### WORK REQUEST
Of all the lines below, return only those starting with the line holding "Over ons (554, 2039)" and going on through the line holding "Din Rail & Accessories (388, 193)", exactly as written.

[EXCERPTED DATA — start]

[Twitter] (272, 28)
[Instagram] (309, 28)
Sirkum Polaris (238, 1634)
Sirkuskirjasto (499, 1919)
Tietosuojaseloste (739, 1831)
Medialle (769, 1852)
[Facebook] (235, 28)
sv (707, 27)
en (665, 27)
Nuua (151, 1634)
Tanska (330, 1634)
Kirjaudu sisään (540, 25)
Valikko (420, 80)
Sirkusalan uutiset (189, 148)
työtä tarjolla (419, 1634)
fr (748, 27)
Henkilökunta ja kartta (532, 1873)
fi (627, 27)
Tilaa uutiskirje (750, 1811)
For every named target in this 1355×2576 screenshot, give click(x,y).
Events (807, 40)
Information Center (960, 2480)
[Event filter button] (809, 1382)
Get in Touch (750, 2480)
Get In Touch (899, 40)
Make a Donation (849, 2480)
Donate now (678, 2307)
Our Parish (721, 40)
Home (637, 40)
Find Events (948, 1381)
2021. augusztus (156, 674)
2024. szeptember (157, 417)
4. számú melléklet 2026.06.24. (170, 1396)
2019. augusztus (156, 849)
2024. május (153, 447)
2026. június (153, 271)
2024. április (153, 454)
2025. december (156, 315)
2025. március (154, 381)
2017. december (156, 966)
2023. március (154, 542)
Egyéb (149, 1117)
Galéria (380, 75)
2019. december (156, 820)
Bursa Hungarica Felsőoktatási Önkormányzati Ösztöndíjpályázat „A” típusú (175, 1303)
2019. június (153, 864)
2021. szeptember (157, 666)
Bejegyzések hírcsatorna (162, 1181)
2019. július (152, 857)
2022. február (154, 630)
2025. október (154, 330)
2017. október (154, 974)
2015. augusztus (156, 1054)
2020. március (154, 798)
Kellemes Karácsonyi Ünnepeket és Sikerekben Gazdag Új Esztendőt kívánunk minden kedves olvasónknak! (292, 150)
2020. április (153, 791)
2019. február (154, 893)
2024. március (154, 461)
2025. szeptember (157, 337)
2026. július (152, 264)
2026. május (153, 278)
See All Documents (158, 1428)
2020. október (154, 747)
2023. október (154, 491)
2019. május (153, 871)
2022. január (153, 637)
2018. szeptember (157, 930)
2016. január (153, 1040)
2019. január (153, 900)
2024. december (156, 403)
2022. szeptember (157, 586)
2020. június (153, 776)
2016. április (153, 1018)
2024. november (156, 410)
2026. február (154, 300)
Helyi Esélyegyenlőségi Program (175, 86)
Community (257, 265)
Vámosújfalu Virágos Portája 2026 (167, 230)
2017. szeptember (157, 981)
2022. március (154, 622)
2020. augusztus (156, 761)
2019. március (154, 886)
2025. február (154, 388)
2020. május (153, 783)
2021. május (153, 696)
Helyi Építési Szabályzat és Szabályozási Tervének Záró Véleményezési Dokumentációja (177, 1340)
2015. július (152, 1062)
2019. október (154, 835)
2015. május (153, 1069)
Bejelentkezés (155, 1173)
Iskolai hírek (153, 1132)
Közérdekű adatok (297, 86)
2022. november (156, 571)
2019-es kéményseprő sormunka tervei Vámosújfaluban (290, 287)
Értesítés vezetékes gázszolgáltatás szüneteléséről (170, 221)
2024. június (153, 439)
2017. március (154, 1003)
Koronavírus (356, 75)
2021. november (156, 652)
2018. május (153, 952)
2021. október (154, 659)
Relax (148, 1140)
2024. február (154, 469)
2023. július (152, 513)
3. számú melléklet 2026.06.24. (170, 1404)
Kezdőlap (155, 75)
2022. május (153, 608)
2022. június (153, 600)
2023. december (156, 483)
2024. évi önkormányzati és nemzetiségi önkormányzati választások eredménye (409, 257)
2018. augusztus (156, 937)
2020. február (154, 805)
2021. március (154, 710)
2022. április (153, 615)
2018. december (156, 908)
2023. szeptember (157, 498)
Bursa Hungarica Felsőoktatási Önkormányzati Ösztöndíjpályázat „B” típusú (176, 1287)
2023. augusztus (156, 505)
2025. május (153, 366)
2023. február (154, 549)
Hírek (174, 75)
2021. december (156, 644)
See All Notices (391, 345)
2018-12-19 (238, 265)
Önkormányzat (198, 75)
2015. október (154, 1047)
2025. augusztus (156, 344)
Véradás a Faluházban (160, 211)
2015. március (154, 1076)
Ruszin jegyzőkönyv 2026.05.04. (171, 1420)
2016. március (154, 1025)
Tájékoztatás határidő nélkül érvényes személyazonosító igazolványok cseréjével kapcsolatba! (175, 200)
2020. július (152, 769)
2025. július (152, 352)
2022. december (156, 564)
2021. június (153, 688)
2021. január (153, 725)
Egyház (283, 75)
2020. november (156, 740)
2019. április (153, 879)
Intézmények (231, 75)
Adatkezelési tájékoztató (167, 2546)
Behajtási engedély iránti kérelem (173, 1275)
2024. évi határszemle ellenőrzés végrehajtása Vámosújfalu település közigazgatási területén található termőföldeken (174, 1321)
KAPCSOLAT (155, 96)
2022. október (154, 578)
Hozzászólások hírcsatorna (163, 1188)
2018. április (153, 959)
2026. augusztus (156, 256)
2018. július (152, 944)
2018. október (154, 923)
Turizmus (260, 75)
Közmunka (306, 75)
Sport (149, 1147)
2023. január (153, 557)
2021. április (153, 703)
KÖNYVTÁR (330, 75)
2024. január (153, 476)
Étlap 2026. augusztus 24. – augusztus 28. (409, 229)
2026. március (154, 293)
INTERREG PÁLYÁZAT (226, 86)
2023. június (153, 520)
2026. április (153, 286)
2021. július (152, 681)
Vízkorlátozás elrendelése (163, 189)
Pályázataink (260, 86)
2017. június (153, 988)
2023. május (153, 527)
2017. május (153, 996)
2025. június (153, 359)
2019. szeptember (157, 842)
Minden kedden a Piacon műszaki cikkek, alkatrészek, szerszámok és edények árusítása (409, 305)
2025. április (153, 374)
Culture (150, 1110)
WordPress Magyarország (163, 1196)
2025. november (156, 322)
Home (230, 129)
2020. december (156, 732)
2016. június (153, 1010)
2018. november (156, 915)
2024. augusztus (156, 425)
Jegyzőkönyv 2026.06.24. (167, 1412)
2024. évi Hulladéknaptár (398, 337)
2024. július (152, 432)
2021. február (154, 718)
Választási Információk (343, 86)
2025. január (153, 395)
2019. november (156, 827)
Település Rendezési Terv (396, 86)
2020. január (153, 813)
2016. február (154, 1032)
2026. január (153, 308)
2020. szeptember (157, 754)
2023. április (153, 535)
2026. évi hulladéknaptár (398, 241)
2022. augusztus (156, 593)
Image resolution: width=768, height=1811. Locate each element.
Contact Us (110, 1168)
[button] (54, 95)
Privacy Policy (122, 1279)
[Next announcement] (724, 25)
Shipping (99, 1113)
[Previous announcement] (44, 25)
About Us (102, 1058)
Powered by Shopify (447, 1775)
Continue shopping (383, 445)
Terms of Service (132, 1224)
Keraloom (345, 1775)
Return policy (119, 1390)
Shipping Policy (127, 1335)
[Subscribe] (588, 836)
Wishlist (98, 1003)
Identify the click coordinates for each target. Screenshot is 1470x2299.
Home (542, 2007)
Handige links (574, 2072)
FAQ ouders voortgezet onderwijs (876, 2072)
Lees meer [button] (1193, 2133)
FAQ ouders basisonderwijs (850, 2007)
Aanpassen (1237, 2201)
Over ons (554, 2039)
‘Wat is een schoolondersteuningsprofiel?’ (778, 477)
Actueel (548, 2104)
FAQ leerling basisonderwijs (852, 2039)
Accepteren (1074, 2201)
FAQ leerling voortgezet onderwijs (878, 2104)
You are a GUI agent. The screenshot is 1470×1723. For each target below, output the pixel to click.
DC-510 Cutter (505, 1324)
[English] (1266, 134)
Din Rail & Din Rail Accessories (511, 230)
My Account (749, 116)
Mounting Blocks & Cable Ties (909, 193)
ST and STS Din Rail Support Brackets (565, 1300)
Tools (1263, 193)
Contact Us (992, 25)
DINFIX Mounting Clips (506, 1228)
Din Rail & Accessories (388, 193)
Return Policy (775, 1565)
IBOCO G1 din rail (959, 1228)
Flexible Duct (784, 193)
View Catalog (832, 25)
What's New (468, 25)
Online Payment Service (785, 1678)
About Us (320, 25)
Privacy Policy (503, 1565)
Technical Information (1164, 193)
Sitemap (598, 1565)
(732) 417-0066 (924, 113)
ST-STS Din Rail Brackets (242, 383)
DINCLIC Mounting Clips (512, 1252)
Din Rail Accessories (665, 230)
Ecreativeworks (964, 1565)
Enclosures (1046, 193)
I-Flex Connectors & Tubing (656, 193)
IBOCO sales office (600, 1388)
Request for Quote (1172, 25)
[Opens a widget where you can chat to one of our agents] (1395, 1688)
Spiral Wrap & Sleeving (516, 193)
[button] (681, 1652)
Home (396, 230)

[EXCERPTED DATA — finish]

### RESULT OF THE EXERCISE
Over ons (554, 2039)
‘Wat is een schoolondersteuningsprofiel?’ (778, 477)
Actueel (548, 2104)
FAQ leerling basisonderwijs (852, 2039)
Accepteren (1074, 2201)
FAQ leerling voortgezet onderwijs (878, 2104)
You are a GUI agent. The screenshot is 1470×1723. For each target below, output the pixel to click.
DC-510 Cutter (505, 1324)
[English] (1266, 134)
Din Rail & Din Rail Accessories (511, 230)
My Account (749, 116)
Mounting Blocks & Cable Ties (909, 193)
ST and STS Din Rail Support Brackets (565, 1300)
Tools (1263, 193)
Contact Us (992, 25)
DINFIX Mounting Clips (506, 1228)
Din Rail & Accessories (388, 193)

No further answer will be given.